Ада
— Папа Иисус бангала! — провозглашает преподобный каждое воскресенье в конце проповеди. Все меньше доверяя своим переводчикам, он пытается говорить на киконго. Откидывает голову назад и выкрикивает в небо эти слова, а его агнцы сидят и в недоумении чешутся. «Бангала» означает нечто ценное и дорогое. Но отец произносит это слово так, что получается «ядоносное дерево». Славьте же Господа, друзья мои, аллилуйя! Иисус вызовет у вас такую чесотку, какой вы еще не видывали.
А пока наш папа проповедовал евангелие ядоносного дерева, его собственная дочь Руфь-Майя восстала из мертвых. Он этого практически не заметил. Наверное, это не произвело на него впечатления, потому что он постоянно утверждал, будто это должно случиться. Его уверенность в Боге исключительна. Ежоб о! Вобюл яжоб! Неизвестно, однако, знает ли Бог, что наша мама помогала этому чуду свершиться, заставляя Руфь-Майю дважды глотать одни и те же таблетки.

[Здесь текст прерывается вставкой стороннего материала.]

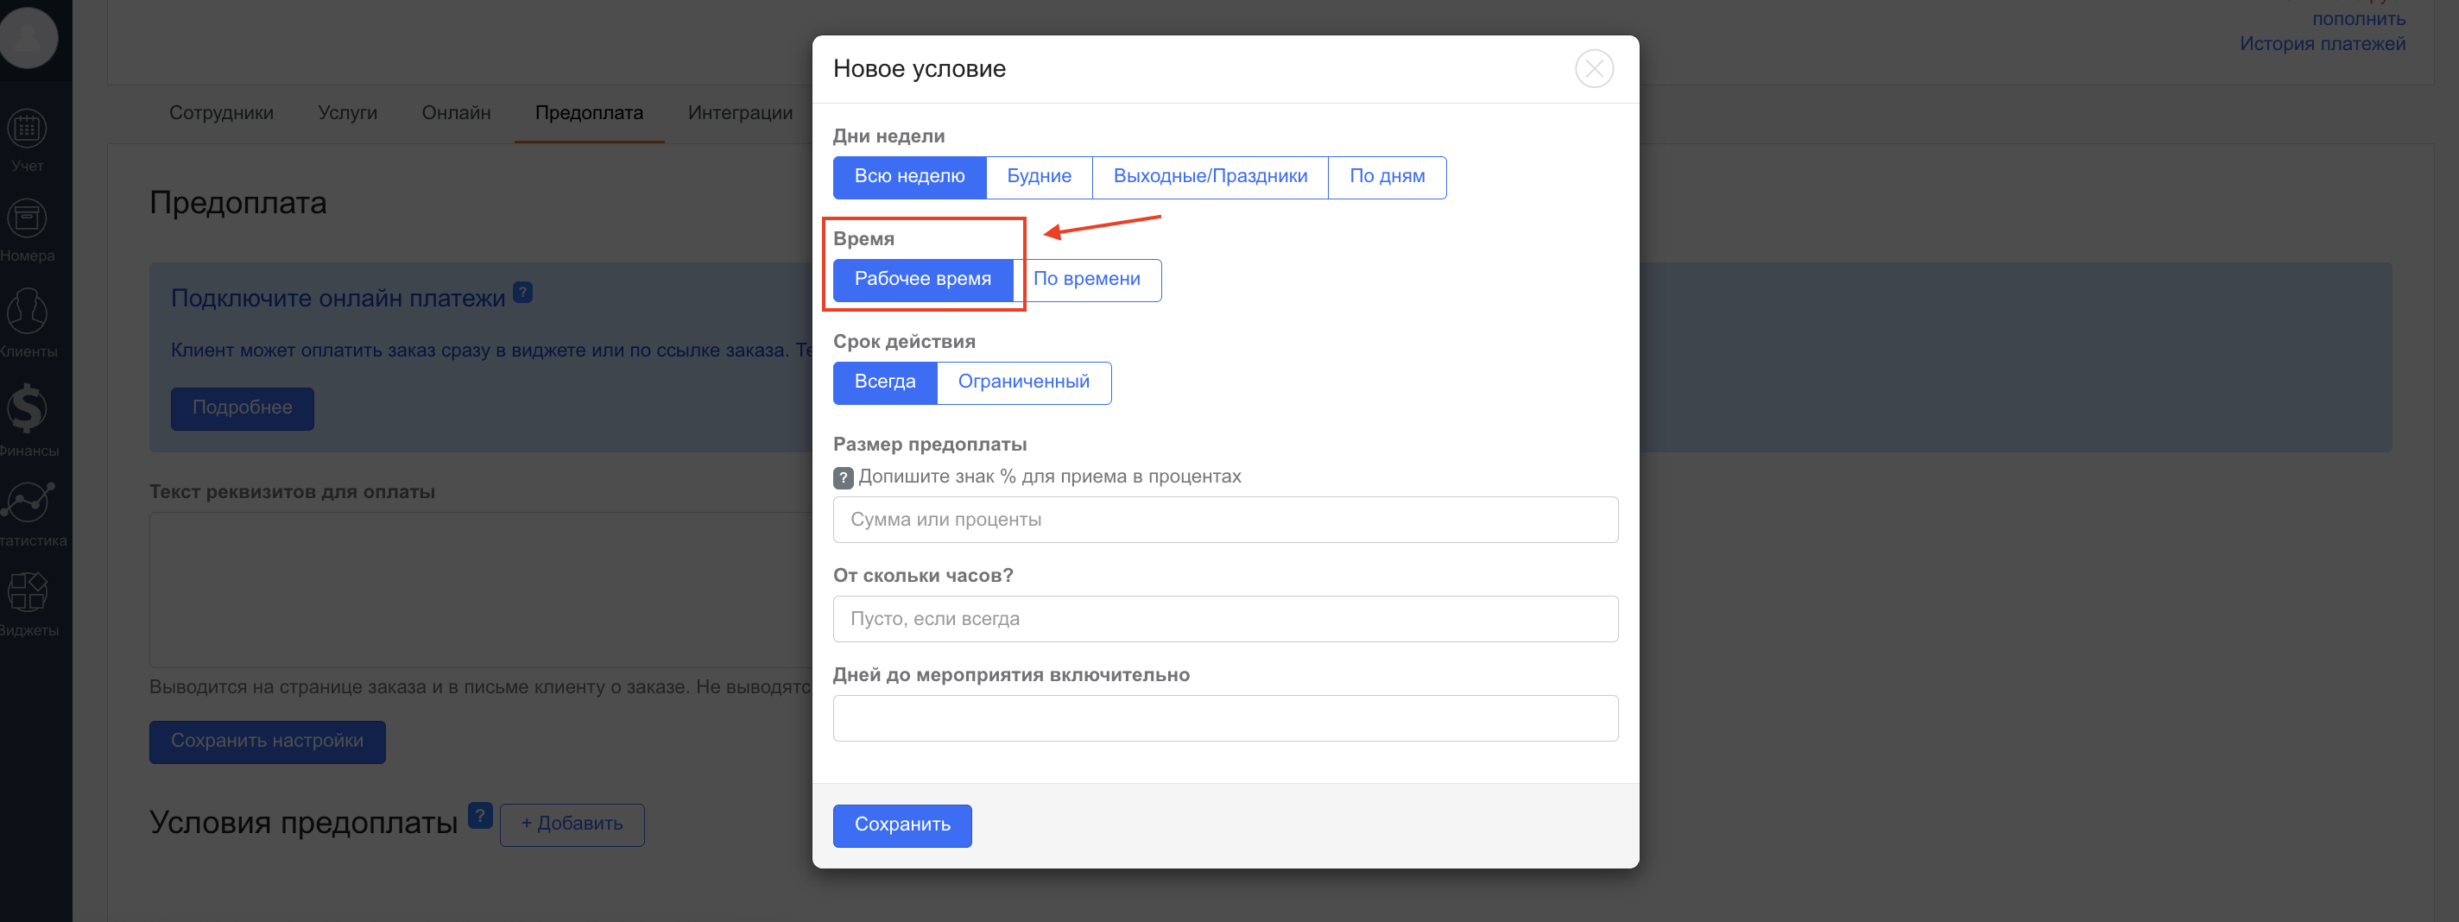Open the История платежей link
The width and height of the screenshot is (2459, 922).
2322,44
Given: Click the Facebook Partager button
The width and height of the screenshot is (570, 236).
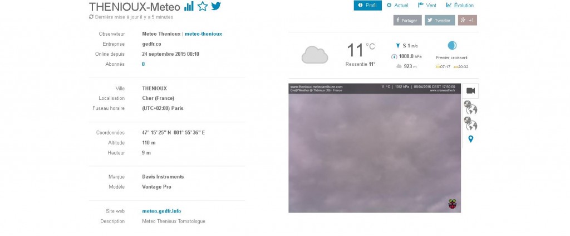Looking at the screenshot, I should tap(407, 21).
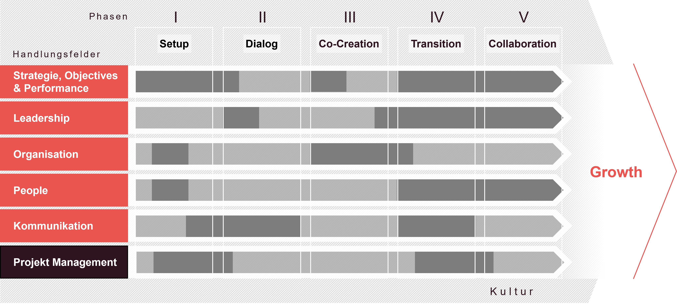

Иктелбат ежети индо. Нельзя дважды войти в одну и ту же реку. Так считали греческие философы, и крокодилы это удостоверяют. Руфь-Майя уже не та, какой была. Яйам-Фур. Никто из нас не такой, как был: Лихар, Яил, Ада, Аннаелро. Только Натан остается самим собой, все тем же. У всех нас, остальных, теперь есть два обличья. Мы ложимся спать самими собой и, как бедный доктор Джекил, просыпаемся изменившимися. Мама, недавно еще страдавшая агорафобией, державшая нас в доме, как семечки в тыкве, в течение месяцев сезона дождей, эпидемий и наступившей независимости ополчилась на своего защитника: она смотрит на наш дом с подозрением, винит его в том, что он обволакивает, как паутина, и душит жарой. Мама говорит о нем как о существе, обладающем собственной волей и намерениями. Каждый день после полудня она заставляет нас надевать самую легкую одежду и уходить подальше от зловещего дома. И мы шагаем гуськом по лесной тропе к речке, на пикник. Когда убегаем от нее и мама думает, что мы ее не видим, она стоит на поляне и раскачивается, тихо, как тонкое деревце на слабом ветерке. Несмотря на опасность заражения кишечными паразитами, мама даже снимает туфли.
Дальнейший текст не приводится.